Должно быть, Руби рассказала ему. Но я же говорила ей хранить это в тайне. Я не ответила и крепче сжала свою сумку.
– Знаешь, – не унимался Джон, – я удивлен, что ты могла так поступить с Руби.
И про своего отца она ему тоже рассказала. Рассказала ему и не рассказала мне.
– Она ничего не имеет против, – ответила я.
Он хмыкнул.
– Она не сказала тебе, верно? О том, что случилось этим летом с ее отцом? Полагаю, она не все тебе рассказывает.
Я понятия не имела, о чем он ведет речь.
Джон хлопнул меня по спине.
– Да не пугайся так. Она по-прежнему преклоняется перед тобой.
Он сместился ближе ко мне, и я почувствовала, как напряглись мои мышцы.
– Почему ты так меня ненавидишь? – спросил Джон.
– Ничего подобного, – ответила я, стараясь идти быстрее. Мы свернули на нашу улицу.
– Ты никогда не разговариваешь со мной и даже не смотришь на меня. Ты разговариваешь с Максом. Я это не особо понимаю, но если у тебя такие вкусы…
Я ничего не сказала.
– Но серьезно, что я тебе сделал? – небрежным тоном продолжил Джон. – Если я чем-то тебя обидел, то прошу прощения.
Он так свободно разбрасывался извинениями… Это лишь усиливало мою неприязнь к нему.
– Я тебя не ненавижу, – повторила я.
– Может быть, это потому, что я тебя раскусил, поэтому ты такая нервная…
Он прокричал это «нервная» прямо мне в ухо и засмеялся, пытаясь обратить все в шутку. Я продолжала идти, не обращая внимания на его попытки застать меня врасплох.
– Да, – сказала я, когда мы наконец дошли до дома. – Должно быть, дело в этом. Ты слишком хорошо меня знаешь, и это меня пугает, и я, бедная-несчастная, не могу это выдержать.
Вид у Джона сделался разочарованным, словно я испортила некую игру, в которую он пытался играть.
– Господи, ты всегда такая зануда, – заявил он и скрестил руки на груди в знак своего решительного осуждения.
Едва мы вошли в темный дом, я начала подниматься по лестнице, оставив его стоять в прихожей.
– Ты должна быть благодарна, – окликнул Джон, – что я никому не рассказал про твоего деда, или кто он там тебе. Про того, кто убил столько людей.
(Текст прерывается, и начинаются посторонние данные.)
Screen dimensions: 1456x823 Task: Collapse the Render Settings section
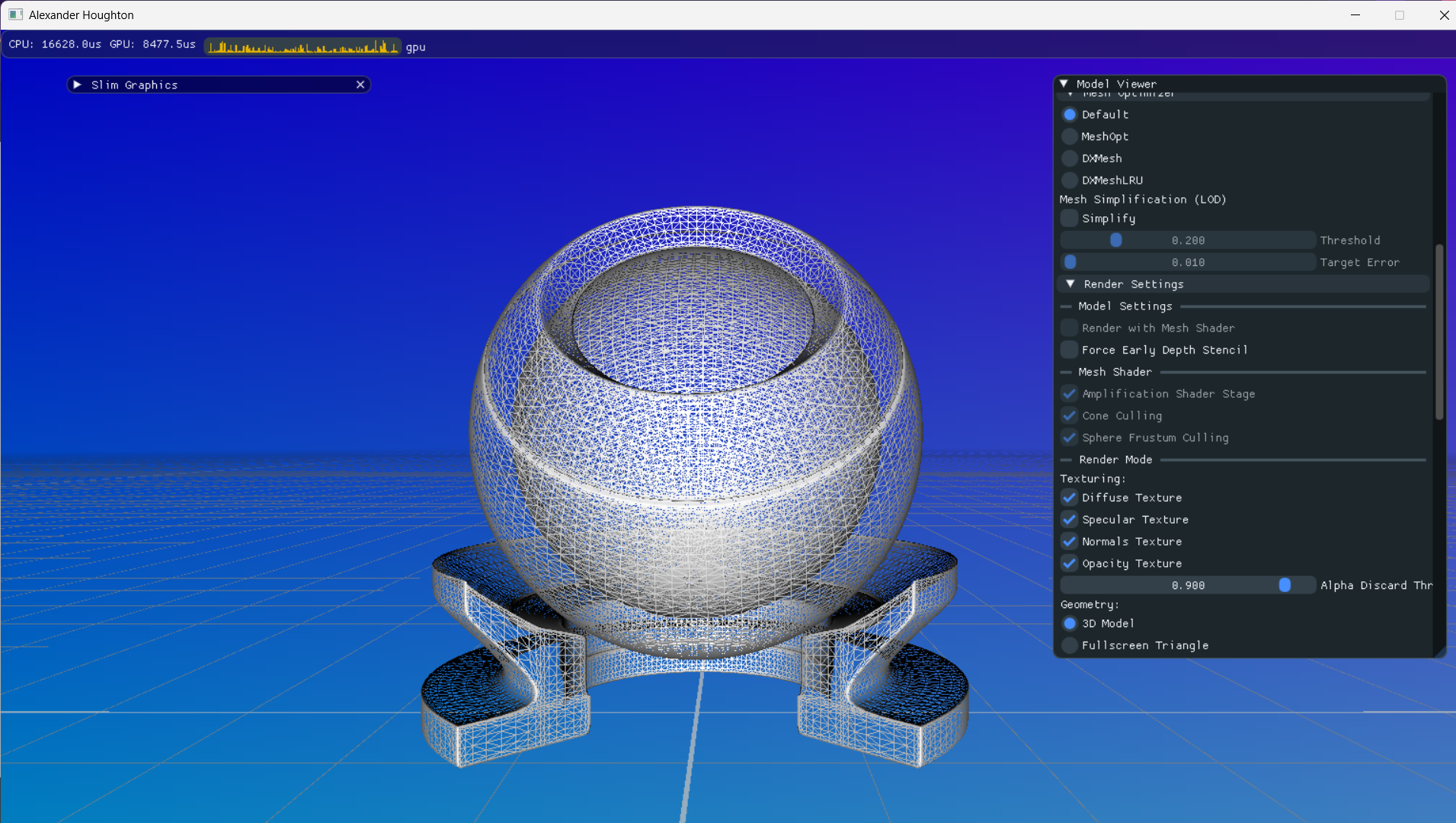pyautogui.click(x=1070, y=283)
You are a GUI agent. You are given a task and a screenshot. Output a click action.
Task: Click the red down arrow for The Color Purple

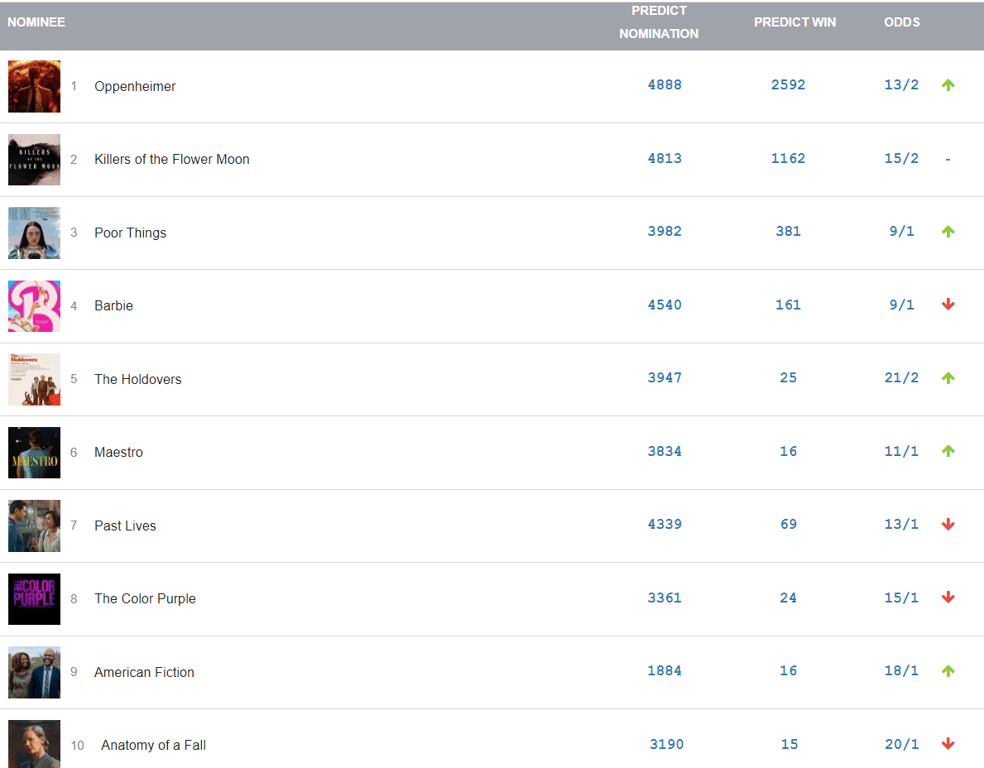point(948,597)
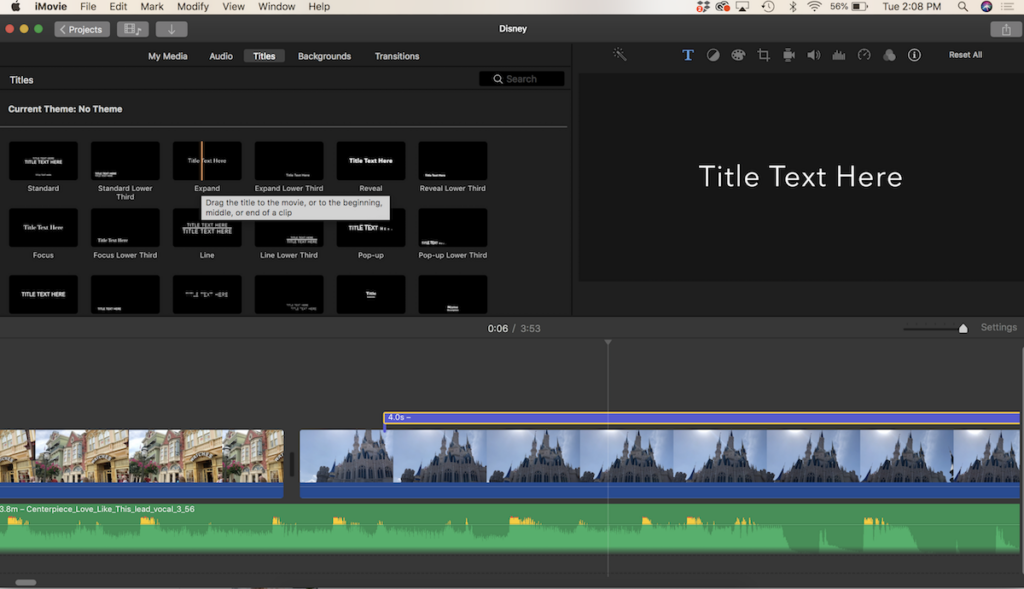Select the Reveal title thumbnail

371,161
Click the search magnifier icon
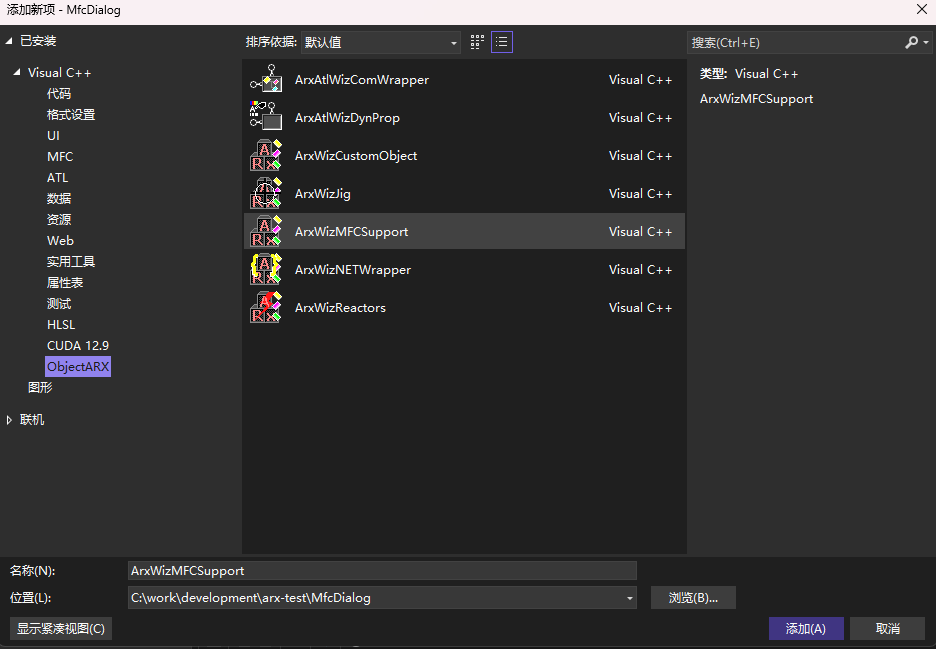 tap(911, 43)
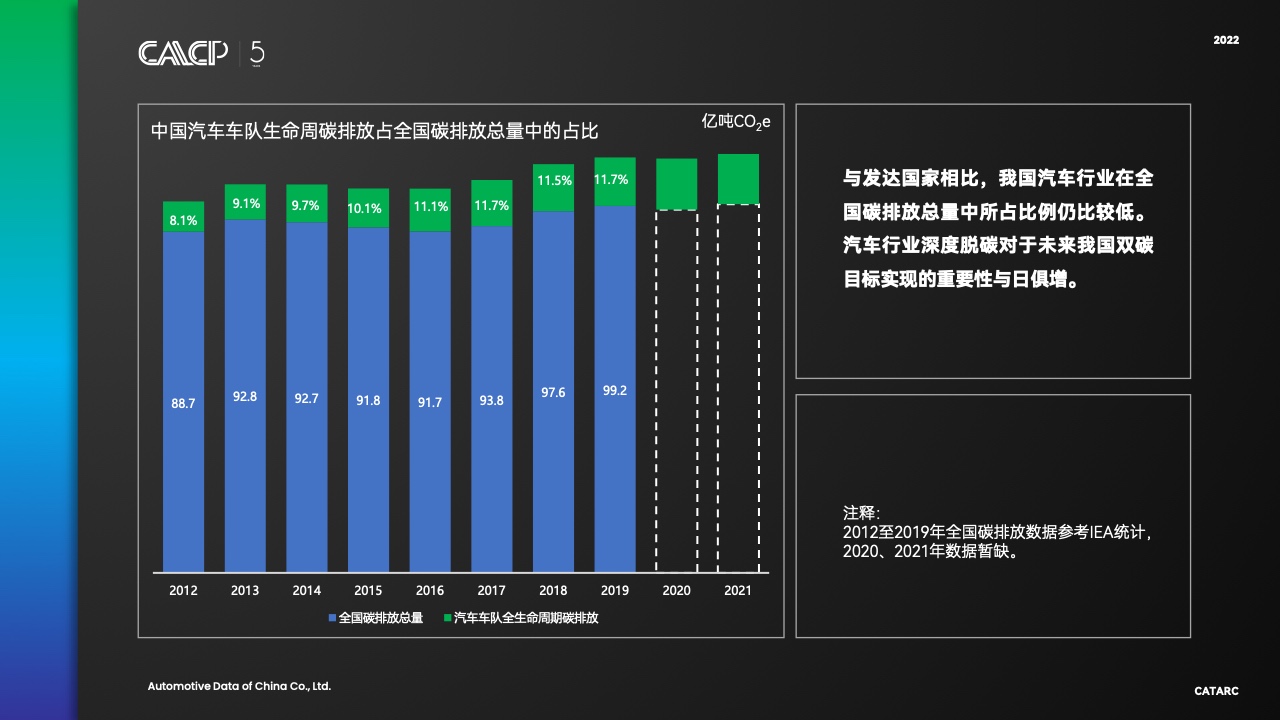The width and height of the screenshot is (1280, 720).
Task: Select the dashed empty bar for 2020
Action: click(677, 390)
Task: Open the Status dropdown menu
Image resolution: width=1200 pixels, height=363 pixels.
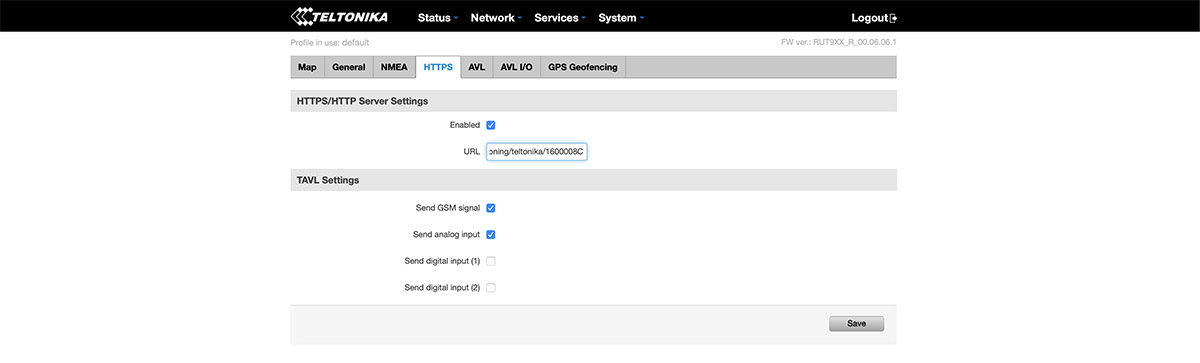Action: point(438,18)
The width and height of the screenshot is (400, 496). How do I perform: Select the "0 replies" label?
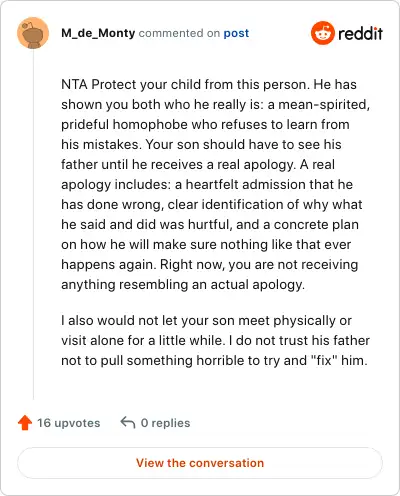coord(165,423)
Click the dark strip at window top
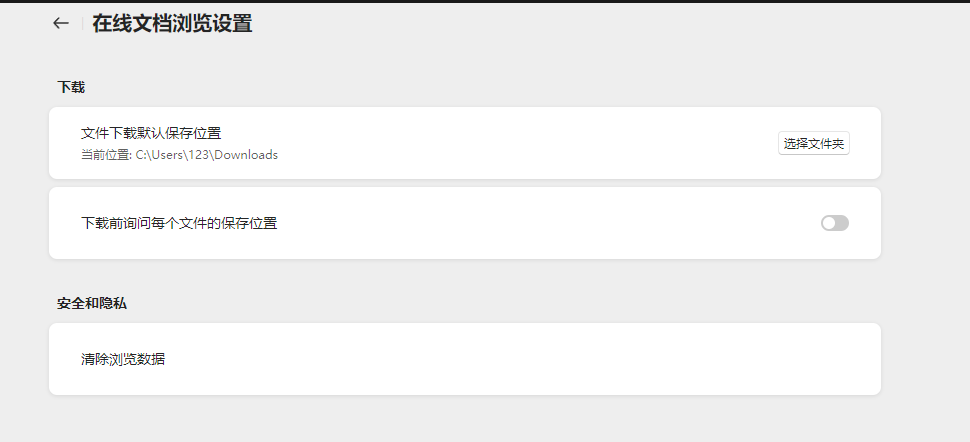The image size is (970, 442). pos(485,1)
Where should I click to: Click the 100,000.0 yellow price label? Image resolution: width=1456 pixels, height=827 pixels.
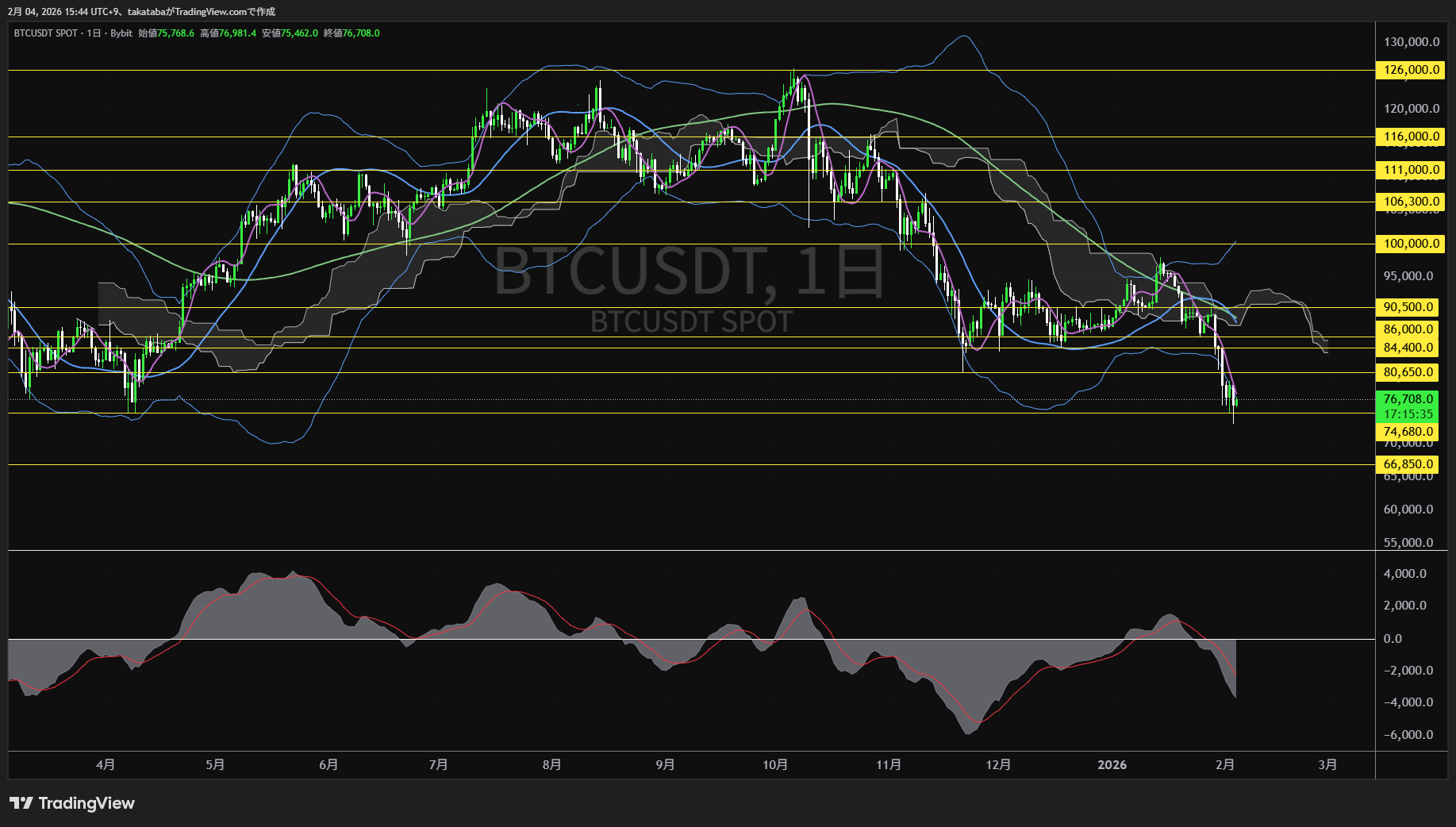1411,244
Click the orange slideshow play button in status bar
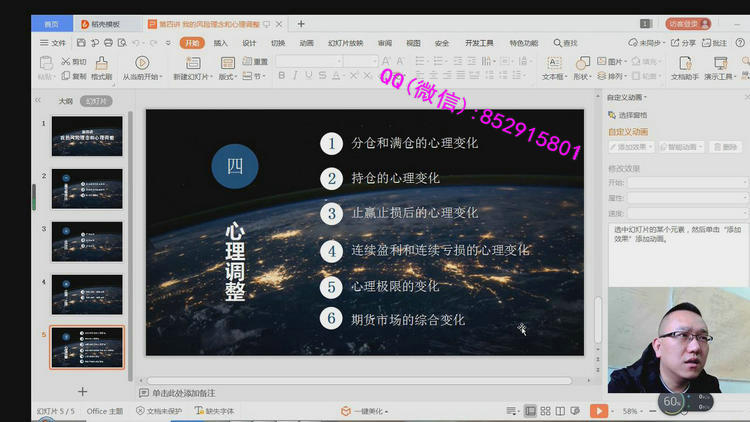750x422 pixels. coord(598,410)
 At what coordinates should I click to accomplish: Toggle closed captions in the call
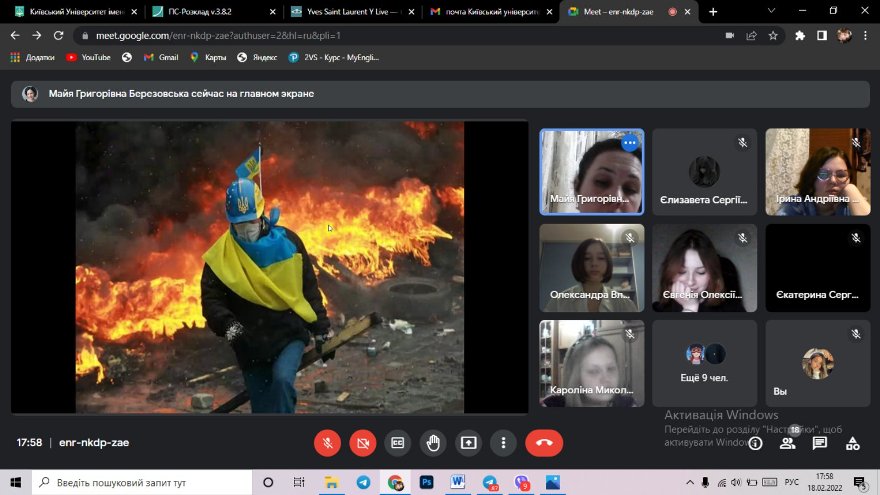point(397,442)
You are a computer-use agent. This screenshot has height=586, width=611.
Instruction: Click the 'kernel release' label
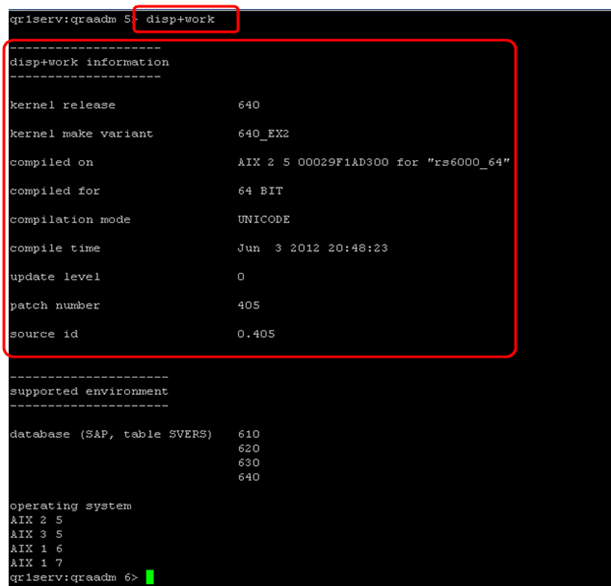tap(62, 105)
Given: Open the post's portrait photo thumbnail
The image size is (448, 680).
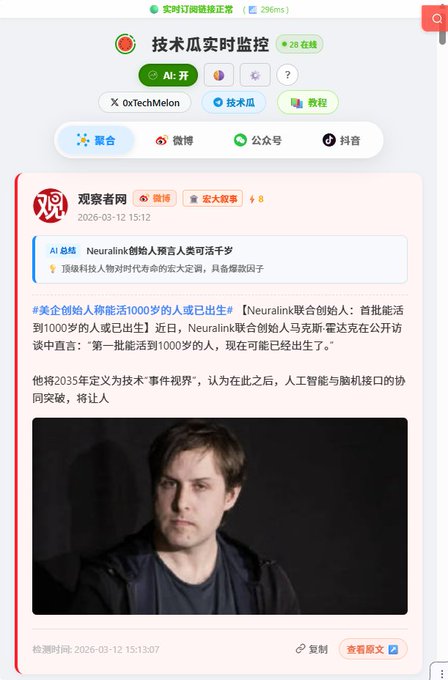Looking at the screenshot, I should click(220, 516).

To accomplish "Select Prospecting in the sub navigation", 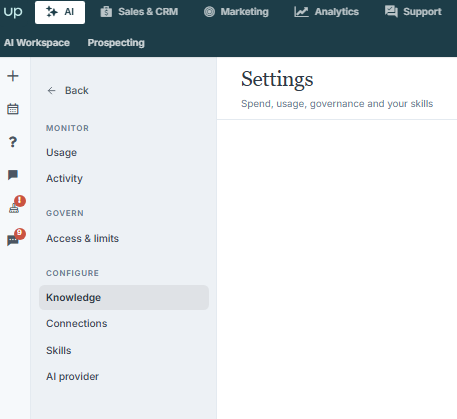I will (x=116, y=43).
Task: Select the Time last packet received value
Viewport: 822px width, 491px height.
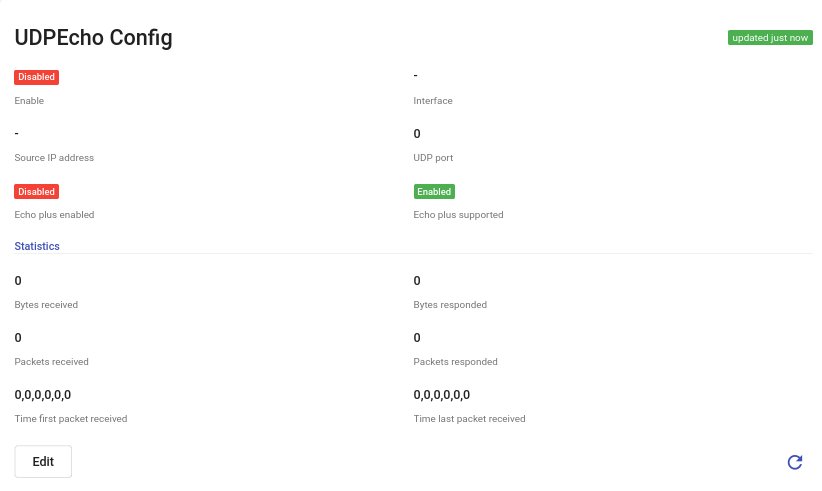Action: point(442,395)
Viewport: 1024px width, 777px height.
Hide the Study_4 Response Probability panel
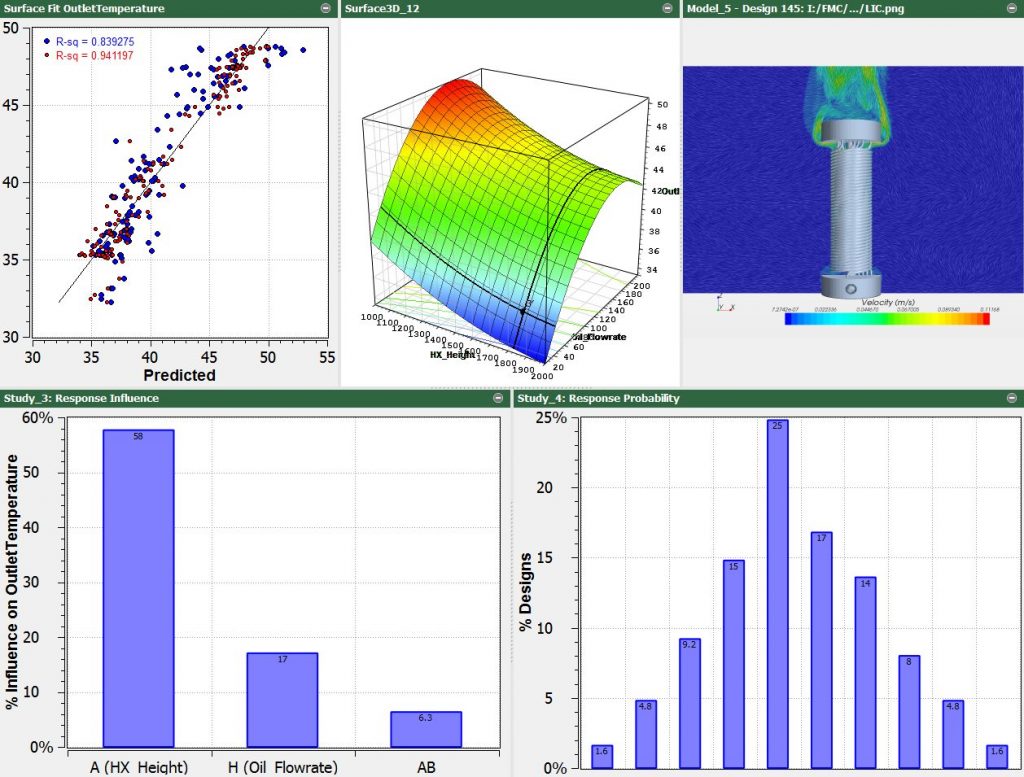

Я смотрела на Джона, и его лицо сливалось с лицом Леви. Бо у меня в руках. Вялая рука матери в крепкой ладони Леви. Слезы, которые обжигали мои щеки в тот день, боль, которую я испытала. Мне было нужно, чтобы история Леви оставалась тайной. Правда о ней уничтожит все, над чем я так упорно трудилась, ради чего до изнеможения притворялась все эти годы. Джон не должен испортить мне все это. Был единственный способ отделаться от него.
– Мне плевать, если ты кому-то об этом расскажешь. – Я повернулась. – Давай, растрепли всему кампусу.
Я могла блефовать, но этого было недостаточно. Я знала, что должна сделать.
Джон разочарованно выдохнул.
– Почему ты не любишь меня? Просто скажи почему?
Я остановилась на ступенях, глядя на него сверху вниз. Я хотела сказать ему правду. Я очень многое хотела сказать ему относительно того, почему не люблю его, но я знала, что делать этого не следует. Я знала, что нужно быть терпеливой.
Я попыталась расслабить мышцы лица, чтобы мои следующие слова прозвучали достоверно.
– Ты знаешь почему, – негромко произнесла я, стараясь принять печальный и сочувственный вид. – Я не могу любить тебя из-за Руби. Это неправильно.
Я знала, что этого мелодраматического заявления будет достаточно, чтобы удовлетворить его эго. Джон не сказал ничего, но я чувствовала, что он польщен моим ответом.